This one’s really too easy. Michael Hill is co-founder and
president of the League of the South (LOS), whose goal is – if you’re living in
a bubble – to get the former slave states of the American South to secede. Hill
is a Neo-Confederate, a white supremacist (he has complained that the South at
present isn’t racist enough)
and – for good measure – explicitly pro-slavery.
Hill actually taught history at Stillman College for a number of years before
he founded the LOS together with J. Steven Wilkins and some other
Neo-Confederates and co-authored the “New Dixie Manifesto” (with Thomas
Fleming).
According to Hill, his (“complete”)
rejection of racial equality is based on science: Equality is “a flawed idea with no basis in history and
biology,” which seems to suggest that he doesn’t really have a clue what
“equality” is supposed to mean. And how on Earth could someone, as Hill sees,
it justify calling slavery “an abomination”? Surely, it’s “not in the Bible. [Slavery] is regulated there, which means it is an
institution approved by God for use in a fallen world.” And if you disagree
(or worse, don’t denounce homosexuality) you are a terrorist:
“You [sic] worldview is a terror to the
truth.” Ouch.

• [SOURCE DATA]:
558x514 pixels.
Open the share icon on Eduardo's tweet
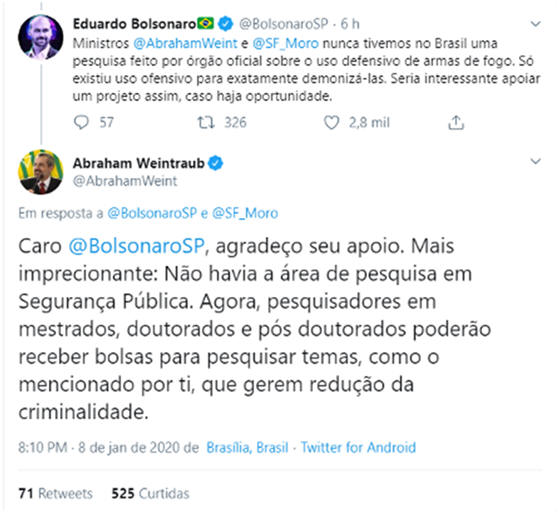(x=456, y=123)
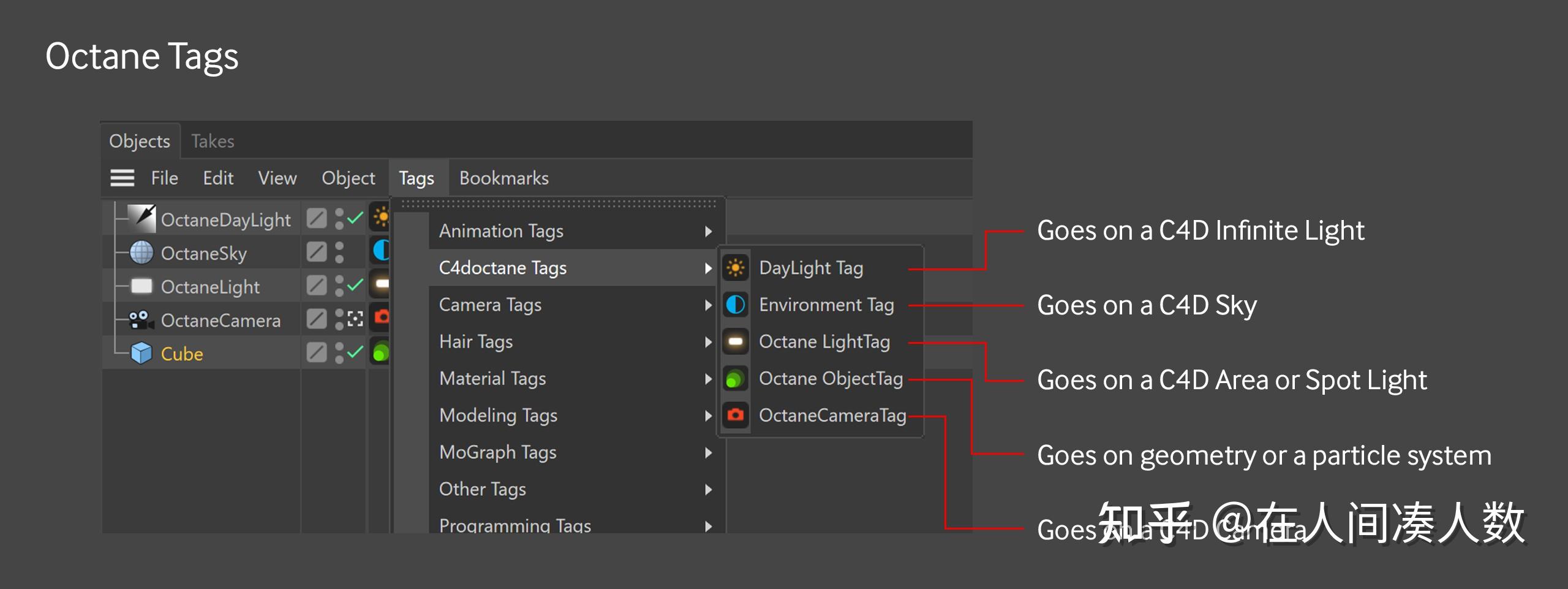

• [YOUR INSTRUCTIONS]: In the text about Michael Hill, at which college did Hill teach history before he founded the League of the South?

• [RESPONSE AREA]: Stillman College